Os bancos que detinham posição comprada líquida ao final de agosto de US$ 160,0 mi com o impacto do fluxo cambial líquido negativo de US$ 858,0 mi, ficaram com posição vendida de US$ 698,0 mi. Contudo, como tem US$ 2,150 Bi vigentes de tomada de financiamento de moeda estrangeira com recompra do BC, ainda tem um diminuto “colchão de liquidez” da ordem de US$ 1,452 Bi.
O país ainda tem a “contabilizar” no fluxo mediante contratação do câmbio correspondente o montante líquido de exportações (físico-contratado) de US$ 13,810 Bi menos o montante líquido de importações (físico-contratado) de US$ 7,196 Bi, o saldo líquido de US$ 6,614 Bi que será agregado contabilmente às posições dos bancos quando efetivadas as contratações dos câmbios.
O montante do “colchão de liquidez” em poder dos bancos em suas posições da ordem de US$ 1,452 Bi poderá induzir o Banco Central do Brasil à realização de leilões de linhas de financiamento em moeda estrangeira com recompra, com o intuito de deixar a liquidez do mercado à vista bastante confortável.

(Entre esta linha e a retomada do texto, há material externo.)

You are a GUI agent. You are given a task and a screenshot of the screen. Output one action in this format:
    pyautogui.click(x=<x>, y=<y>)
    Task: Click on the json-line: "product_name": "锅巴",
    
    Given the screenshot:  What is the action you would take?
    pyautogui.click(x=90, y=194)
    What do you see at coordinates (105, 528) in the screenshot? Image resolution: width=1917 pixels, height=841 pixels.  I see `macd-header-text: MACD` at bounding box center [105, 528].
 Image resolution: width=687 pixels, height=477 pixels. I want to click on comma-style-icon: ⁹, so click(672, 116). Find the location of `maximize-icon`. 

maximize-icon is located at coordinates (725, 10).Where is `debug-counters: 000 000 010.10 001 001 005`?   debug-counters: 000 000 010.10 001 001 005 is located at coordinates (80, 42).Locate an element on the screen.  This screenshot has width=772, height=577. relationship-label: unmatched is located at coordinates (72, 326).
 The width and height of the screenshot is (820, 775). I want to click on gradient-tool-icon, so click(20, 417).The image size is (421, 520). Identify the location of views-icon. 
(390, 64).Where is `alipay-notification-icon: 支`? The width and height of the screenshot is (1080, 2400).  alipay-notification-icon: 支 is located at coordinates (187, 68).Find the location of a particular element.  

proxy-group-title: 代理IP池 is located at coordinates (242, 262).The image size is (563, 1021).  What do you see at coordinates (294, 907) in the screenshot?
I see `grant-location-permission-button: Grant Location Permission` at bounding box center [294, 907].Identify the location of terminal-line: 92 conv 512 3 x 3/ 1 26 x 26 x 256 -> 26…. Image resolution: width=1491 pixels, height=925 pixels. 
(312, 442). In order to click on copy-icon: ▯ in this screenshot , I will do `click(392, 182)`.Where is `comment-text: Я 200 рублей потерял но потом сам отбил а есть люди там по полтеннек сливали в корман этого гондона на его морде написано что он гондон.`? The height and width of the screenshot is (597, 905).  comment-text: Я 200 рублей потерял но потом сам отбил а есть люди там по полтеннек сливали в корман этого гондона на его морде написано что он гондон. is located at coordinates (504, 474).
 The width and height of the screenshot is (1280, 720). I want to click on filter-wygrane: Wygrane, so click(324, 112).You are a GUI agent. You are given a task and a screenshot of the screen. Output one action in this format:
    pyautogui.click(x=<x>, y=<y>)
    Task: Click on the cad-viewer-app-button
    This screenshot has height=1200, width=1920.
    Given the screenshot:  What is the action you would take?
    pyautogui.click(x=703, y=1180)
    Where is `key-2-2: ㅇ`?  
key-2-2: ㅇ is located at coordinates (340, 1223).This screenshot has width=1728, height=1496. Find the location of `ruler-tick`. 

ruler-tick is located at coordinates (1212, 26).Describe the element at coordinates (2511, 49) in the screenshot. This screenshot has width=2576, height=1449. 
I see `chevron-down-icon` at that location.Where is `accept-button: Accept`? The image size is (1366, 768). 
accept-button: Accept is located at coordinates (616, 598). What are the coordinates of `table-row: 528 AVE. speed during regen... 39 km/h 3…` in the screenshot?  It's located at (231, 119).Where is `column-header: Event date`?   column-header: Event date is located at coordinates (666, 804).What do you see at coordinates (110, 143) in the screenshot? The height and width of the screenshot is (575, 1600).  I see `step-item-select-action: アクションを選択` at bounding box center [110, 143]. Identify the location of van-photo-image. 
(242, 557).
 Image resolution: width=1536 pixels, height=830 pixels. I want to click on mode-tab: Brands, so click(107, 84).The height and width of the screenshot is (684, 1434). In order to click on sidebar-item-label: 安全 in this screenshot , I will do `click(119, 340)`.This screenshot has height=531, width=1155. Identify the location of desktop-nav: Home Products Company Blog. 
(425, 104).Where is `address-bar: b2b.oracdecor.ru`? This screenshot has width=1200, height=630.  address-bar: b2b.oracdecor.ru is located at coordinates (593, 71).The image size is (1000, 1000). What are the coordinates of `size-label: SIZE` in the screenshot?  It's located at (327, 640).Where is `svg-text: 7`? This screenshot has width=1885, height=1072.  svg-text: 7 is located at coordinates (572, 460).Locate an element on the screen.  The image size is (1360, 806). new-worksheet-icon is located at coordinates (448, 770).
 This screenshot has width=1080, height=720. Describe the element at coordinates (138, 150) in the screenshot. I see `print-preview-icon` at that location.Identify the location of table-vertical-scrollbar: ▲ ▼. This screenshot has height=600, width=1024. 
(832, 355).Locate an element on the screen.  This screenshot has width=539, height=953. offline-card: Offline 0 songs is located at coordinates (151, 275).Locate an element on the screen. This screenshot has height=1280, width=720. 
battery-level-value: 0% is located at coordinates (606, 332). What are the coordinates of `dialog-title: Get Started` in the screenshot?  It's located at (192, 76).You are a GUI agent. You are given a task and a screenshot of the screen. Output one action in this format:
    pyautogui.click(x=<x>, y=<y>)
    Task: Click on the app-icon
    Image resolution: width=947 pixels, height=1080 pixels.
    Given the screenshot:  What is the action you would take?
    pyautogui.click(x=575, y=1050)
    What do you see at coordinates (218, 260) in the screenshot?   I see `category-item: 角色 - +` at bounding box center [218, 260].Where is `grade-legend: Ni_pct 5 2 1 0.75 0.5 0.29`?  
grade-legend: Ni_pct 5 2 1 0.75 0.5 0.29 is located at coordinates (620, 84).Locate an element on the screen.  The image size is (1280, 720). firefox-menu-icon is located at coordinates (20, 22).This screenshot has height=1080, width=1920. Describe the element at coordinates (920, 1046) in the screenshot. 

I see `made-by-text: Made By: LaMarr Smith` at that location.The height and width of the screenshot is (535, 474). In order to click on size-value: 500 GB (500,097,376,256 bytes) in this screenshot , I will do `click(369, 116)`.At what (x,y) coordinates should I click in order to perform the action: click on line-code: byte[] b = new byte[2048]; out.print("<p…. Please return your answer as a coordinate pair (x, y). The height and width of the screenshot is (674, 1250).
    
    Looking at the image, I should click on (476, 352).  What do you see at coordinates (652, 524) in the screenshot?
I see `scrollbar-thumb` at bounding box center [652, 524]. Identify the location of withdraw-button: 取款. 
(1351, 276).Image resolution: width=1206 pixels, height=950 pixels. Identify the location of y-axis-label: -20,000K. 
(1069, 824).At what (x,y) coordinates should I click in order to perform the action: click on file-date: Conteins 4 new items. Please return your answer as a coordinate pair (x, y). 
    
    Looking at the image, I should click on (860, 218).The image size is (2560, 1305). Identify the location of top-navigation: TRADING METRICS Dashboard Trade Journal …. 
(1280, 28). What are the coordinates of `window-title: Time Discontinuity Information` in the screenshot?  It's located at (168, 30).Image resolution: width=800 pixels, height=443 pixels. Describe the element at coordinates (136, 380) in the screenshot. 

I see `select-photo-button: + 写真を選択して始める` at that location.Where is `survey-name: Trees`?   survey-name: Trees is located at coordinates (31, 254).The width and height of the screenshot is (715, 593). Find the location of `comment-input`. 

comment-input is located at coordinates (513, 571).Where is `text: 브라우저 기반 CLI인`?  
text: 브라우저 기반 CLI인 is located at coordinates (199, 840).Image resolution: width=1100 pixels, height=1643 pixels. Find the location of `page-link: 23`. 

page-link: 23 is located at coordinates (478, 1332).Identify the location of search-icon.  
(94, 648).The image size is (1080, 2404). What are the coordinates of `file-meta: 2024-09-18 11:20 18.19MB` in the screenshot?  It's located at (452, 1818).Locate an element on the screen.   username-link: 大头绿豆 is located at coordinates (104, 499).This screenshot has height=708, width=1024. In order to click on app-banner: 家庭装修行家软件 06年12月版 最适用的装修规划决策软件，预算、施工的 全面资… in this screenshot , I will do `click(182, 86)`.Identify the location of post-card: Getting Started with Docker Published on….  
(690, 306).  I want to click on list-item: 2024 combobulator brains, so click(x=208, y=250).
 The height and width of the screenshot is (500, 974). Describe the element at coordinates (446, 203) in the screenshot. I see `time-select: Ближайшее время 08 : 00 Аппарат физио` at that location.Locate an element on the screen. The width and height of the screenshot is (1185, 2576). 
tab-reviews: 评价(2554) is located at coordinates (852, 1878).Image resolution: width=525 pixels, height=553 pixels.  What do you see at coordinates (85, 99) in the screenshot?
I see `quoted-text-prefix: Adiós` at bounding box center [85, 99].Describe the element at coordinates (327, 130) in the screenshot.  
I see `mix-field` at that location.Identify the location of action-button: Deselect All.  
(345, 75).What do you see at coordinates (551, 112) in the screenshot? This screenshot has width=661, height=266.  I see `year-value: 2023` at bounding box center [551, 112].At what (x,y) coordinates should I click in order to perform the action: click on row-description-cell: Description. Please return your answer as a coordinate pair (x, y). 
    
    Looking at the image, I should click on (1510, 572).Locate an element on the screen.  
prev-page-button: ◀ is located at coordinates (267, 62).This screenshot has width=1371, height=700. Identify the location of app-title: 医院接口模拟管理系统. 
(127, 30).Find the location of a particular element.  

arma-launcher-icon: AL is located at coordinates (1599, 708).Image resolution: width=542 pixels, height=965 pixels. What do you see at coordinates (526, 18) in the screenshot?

Importante e oportuno ressaltar que os bancos também podem optar pela manutenção de posições vendidas e ancorá-las em linhas de financiamentos em moeda estrangeira fornecidas por banqueiros externos.
Tudo é uma questão de facilidade e custo.
Acreditamos que, cada vez mais, tendem a ficar reduzidas as possibilidades dos movimentos especulativos prosperar com o intuito de apreciar o preço da moeda americana, ancorada em fatos enaltecendo o eventual contexto negativo oriundo das pesquisas eleitorais.
A despeito de eventuais movimentos voláteis o viés de depreciação do preço da moeda americana deverá ganhar consistência, como tendência.
Nossa convicção na probabilidade desta percepção decorre do fato incontestável de que o Brasil está solidamente defendido na questão cambial, seja quem for eleito Presidente da República.